**TEXT BLOCK**.
Nearly all of the hypertools functionality may be accessed through the main plot function. This design enables complex data analysis, data manipulation, and plotting to be carried out in a single function call. To use it, simply pass your samples by features dataset(s) [in the form of a numpy array, pandas dataframe, or (mixed) list] to the plot function. Let's explore!
In [ ]:
import hypertools as hyp
import numpy as np
import scipy
import pandas as pd
from scipy.linalg import toeplitz
from copy import copy
%matplotlib inline
In [ ]:
geo = hyp.load('mushrooms')
mushrooms = geo.get_data()
We can peek at the first few rows of the dataframe using the pandas function head().
In [ ]:
mushrooms.head()
Hypertools can plot your high-dimensional data quickly and easily with little user-generated input. By default, hypertools automatically reduces your data via incremental principal component analysis (if dimensions > 3) and plots plots a 3D line plot where the axes represent the top 3 principal components of the dataset.
In [ ]:
geo = hyp.plot(mushrooms) # plots a line
By default, hypertools assumes you are passing in a timeseries, and so it plots a trajectory of the data evolving over time. If you aren't visualizing a timeseries, you can instead plot the individual observations as dots or other symbols by specifying an appropriate format style.
To show the individual points, simply pass the '.' format string in the second argument position, or in any position using fmt='.'; the format string is parsed by matplotlib.
In [ ]:
geo = hyp.plot(mushrooms, '.') # plots dots
In [ ]:
geo = hyp.plot(mushrooms, fmt = 'b*') # plots blue asterisks
We can also opt to plot high dimensional data in two dimensional space, rather than 3D, by passing the ndims argument.
In [ ]:
geo = hyp.plot(mushrooms, '.', ndims=2)
To explore a data reduction method aside from the default (PCA), use reduce argument. Here, we pass the reduce argument a string.
Other supported reduction models include: PCA, IncrementalPCA, SparsePCA, MiniBatchSparsePCA, KernelPCA, FastICA, FactorAnalysis, TruncatedSVD, DictionaryLearning, MiniBatchDictionaryLearning, TSNE, Isomap, SpectralEmbedding, LocallyLinearEmbedding, MDS, UMAP
In [ ]:
geo = hyp.plot(mushrooms, '.', reduce='SparsePCA')

**DATA LINES**.
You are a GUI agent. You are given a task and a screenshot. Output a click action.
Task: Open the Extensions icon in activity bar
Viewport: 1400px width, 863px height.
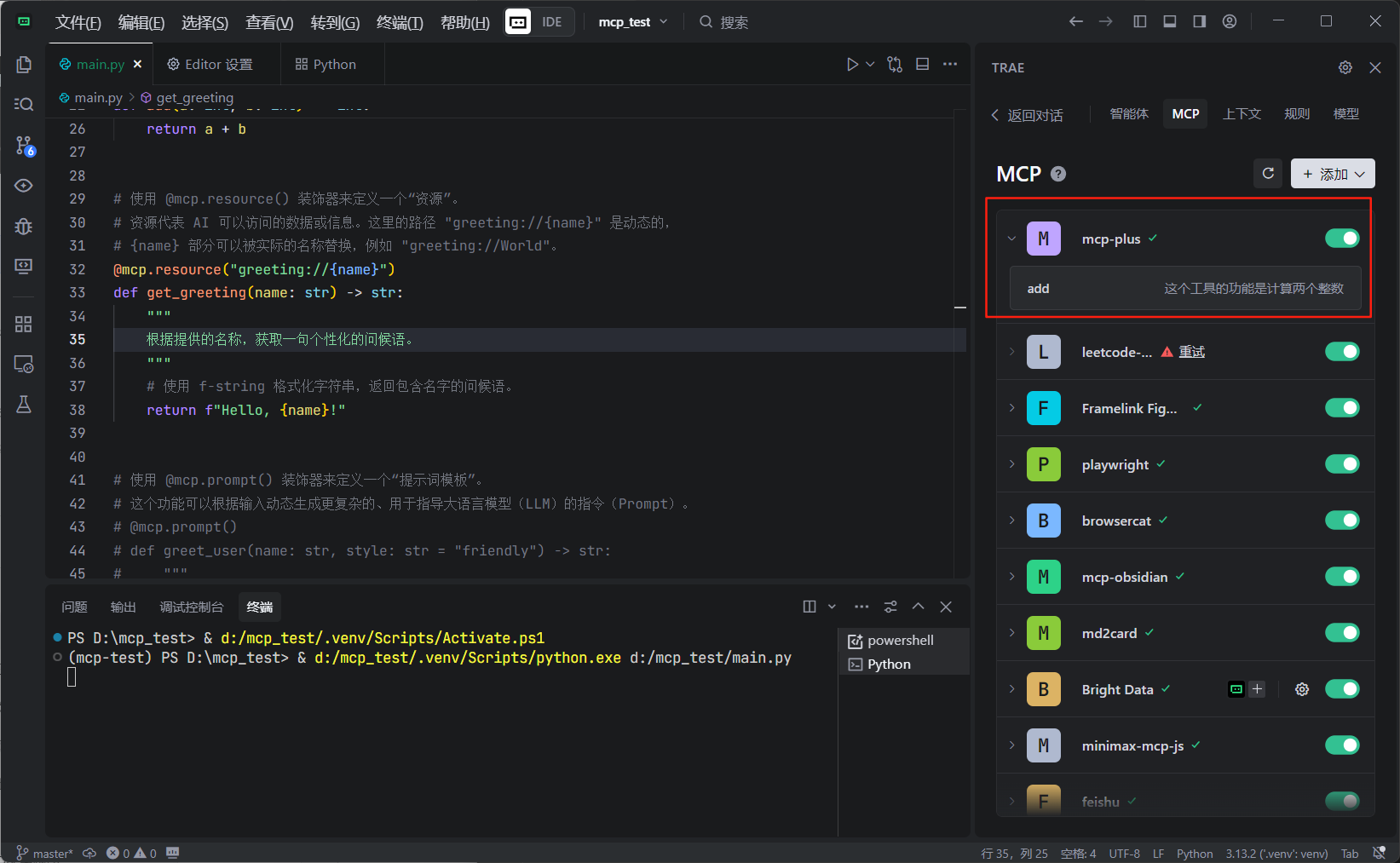pos(24,324)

**PROBLEMS AND TASKS**.
[a] In what forms does the hypertools tutorial say you can pass a samples-by-features dataset to the plot function? List all of them.
[b] In the hypertools tutorial, what method does the library use by default to reduce data with more than three dimensions?
[c] Resume the hypertools tutorial after its final code line.

**ANSWERS FOR THIS EXERCISE**.
[a]
- numpy array
- pandas dataframe
- (mixed) list

[b] Incremental principal component analysis.

[c]
For finer control of the parameters, you can pass the reduce argument a dictionary (see scikit learn documentation about parameter options for specific reduction techniques).
In [ ]:
geo = hyp.plot(mushrooms, '.', reduce={'model' : 'PCA', 'params' : {'whiten' : True}})
To color your datapoints by group labels, pass the hue argument. It accepts strings, ints, and floats, or a list of these. You must pass hue the same number of labels as you have rows in your data matrix.
Here, we group the data in five different chunks of equal size (size #points / 5) for simplicity. Note that we pass ints, strings, floats, and None in the same list to the hue argument.
In [ ]:
split = int(mushrooms.shape[0]/ 5)
hue = [1]*split + ['two']*split + [3.0]*split + [None]*split + ['four']*split
geo_group = hyp.plot(mushrooms, '.', hue=hue)
When coloring, you may want a legend to indicate group type. Passing legend=True will generate the legend based on your groupings.
In [ ]:
split = int(mushrooms.shape[0]/5)
hue = [1]*split + ['two']*split + [3.0]*split + [None]*split + ['four']*split
geo_hue = hyp.plot(mushrooms, '.', hue=hue, legend=True)
Missing data points? No problem! Hypertools will fill missing values via probabalistic principal components analysis (PPCA). Here, we generate a small synthetic dataset, remove a few values, then use PPCA to infer those missing values. Then, we plot the original data and the interpolated data, for comparison. The one exception is that in cases where the entire data sample (row) is nans. In this scenario, there is no data for PPCA to base its guess on, so the inference will fail.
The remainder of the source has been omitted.